┌─ GIVEN INFORMATION

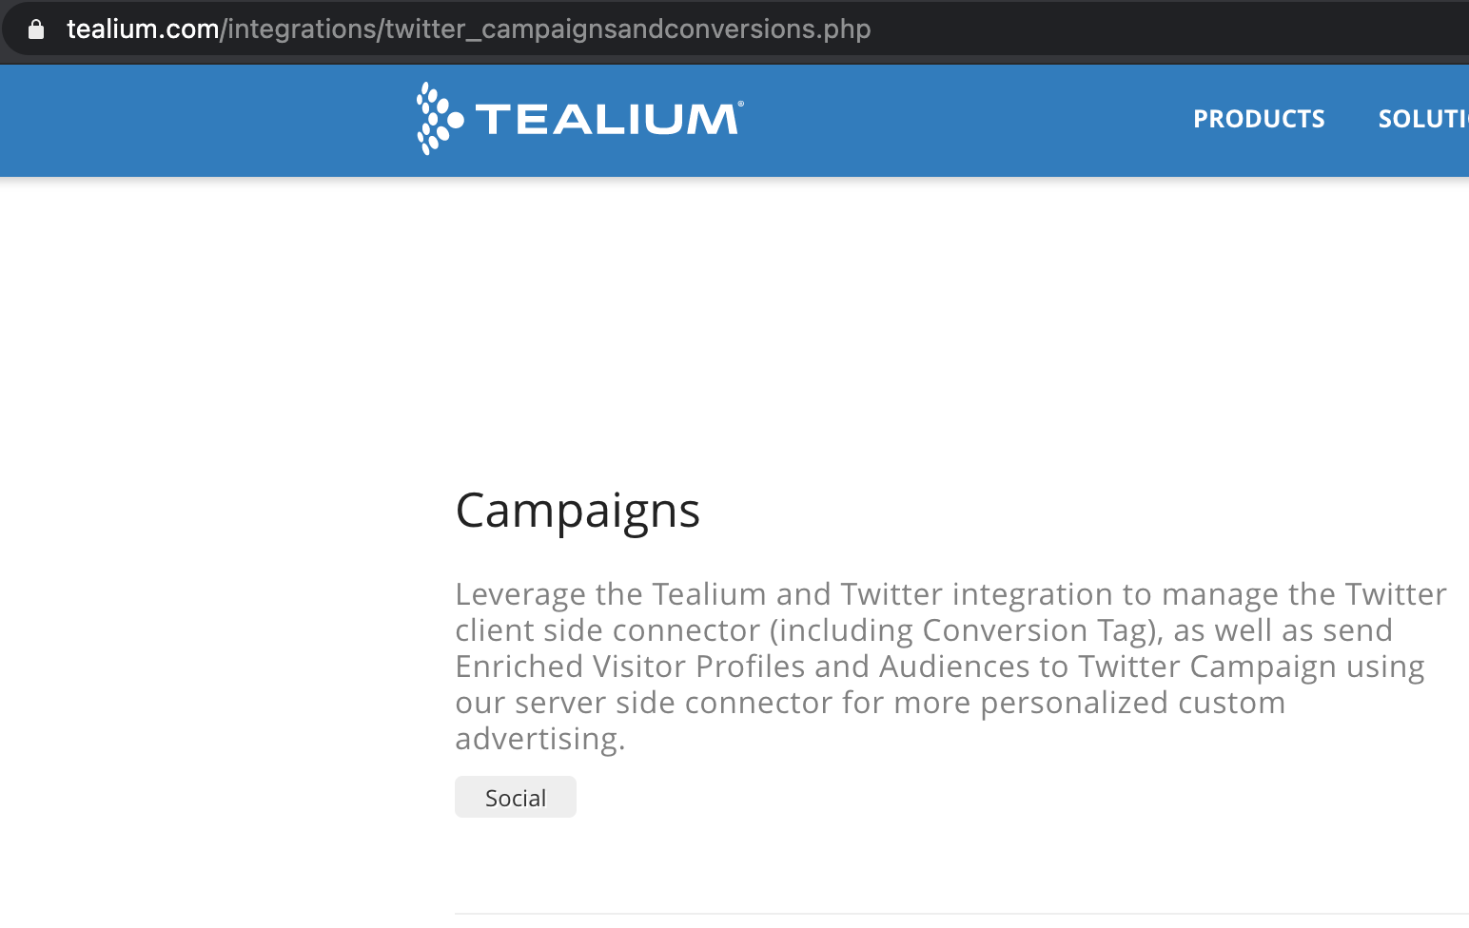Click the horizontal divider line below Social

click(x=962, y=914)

└─
┌─ GIVEN INFORMATION

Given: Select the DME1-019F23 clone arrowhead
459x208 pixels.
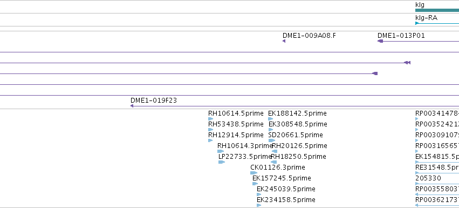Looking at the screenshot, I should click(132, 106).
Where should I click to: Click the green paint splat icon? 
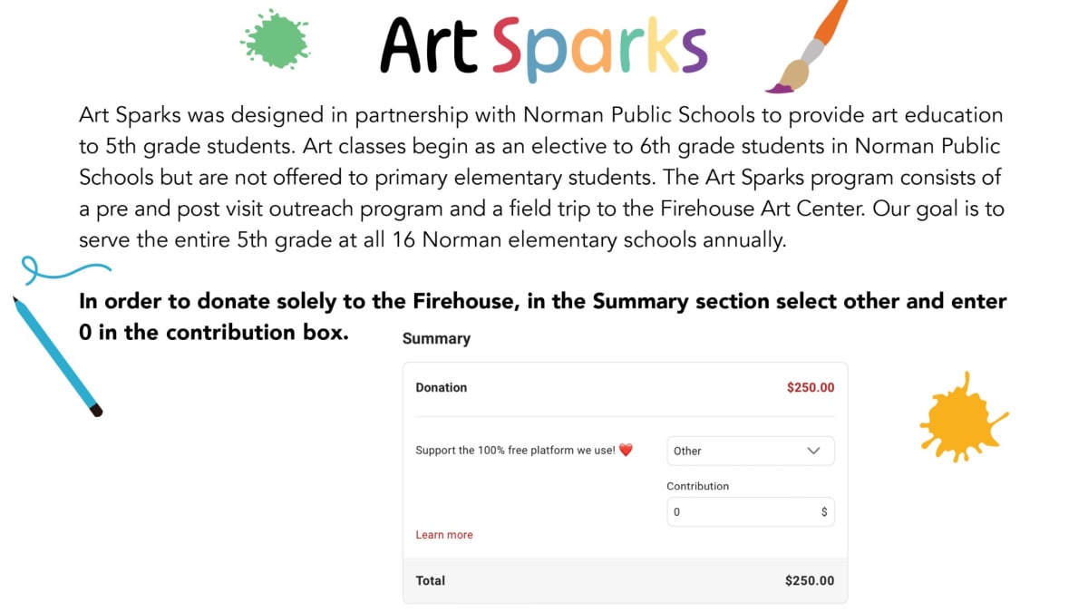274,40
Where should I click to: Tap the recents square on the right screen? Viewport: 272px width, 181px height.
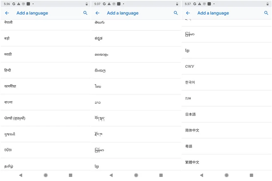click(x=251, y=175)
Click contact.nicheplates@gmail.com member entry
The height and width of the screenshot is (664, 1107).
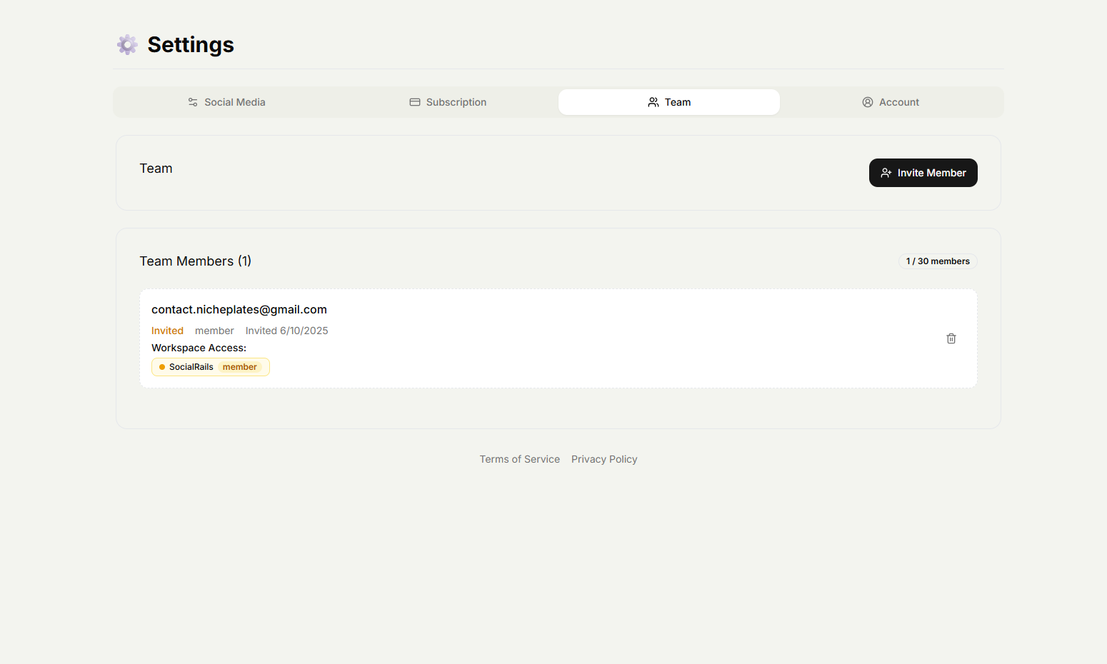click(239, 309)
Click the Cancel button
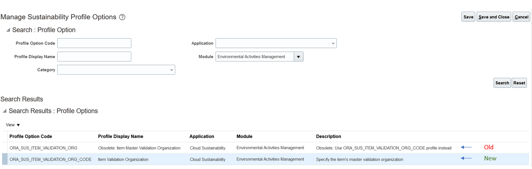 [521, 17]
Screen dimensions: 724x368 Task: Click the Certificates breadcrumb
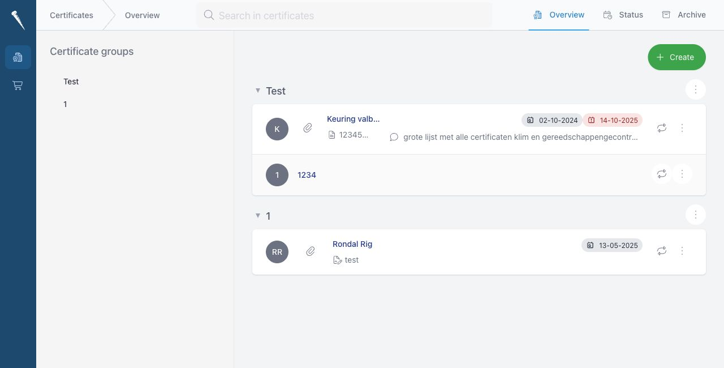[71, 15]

└─
┌─ GIVEN INFORMATION

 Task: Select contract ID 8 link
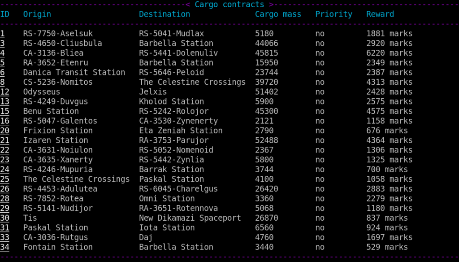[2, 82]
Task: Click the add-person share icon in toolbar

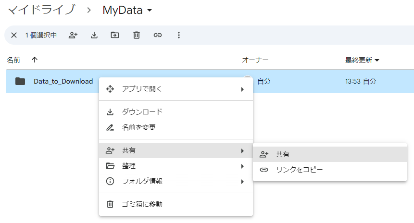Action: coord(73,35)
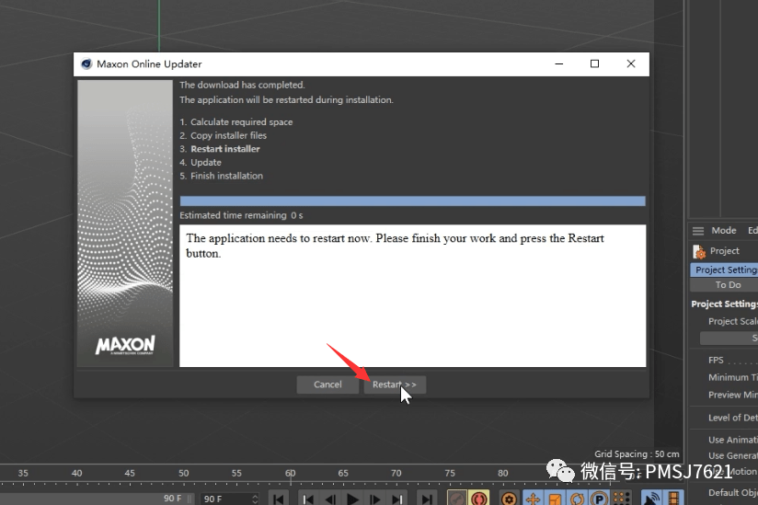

└─

_WHAT IS EXPECTED_. Reproduce the records above exactly, but only from the line with "Given: Select the DME1-019F23 clone arrowhead" up to and including the line with "Click contact.nicheplates@gmail.com member". Leave the pictures out.

_WRITTEN RESPONSE_.
Given: Select the DME1-019F23 clone arrowhead
459x208 pixels.
Looking at the screenshot, I should click(132, 106).
Where should I click to: Click the green paint splat icon? 
274,40
Where should I click to: Tap the recents square on the right screen? Viewport: 272px width, 181px height.
click(x=251, y=175)
Click contact.nicheplates@gmail.com member entry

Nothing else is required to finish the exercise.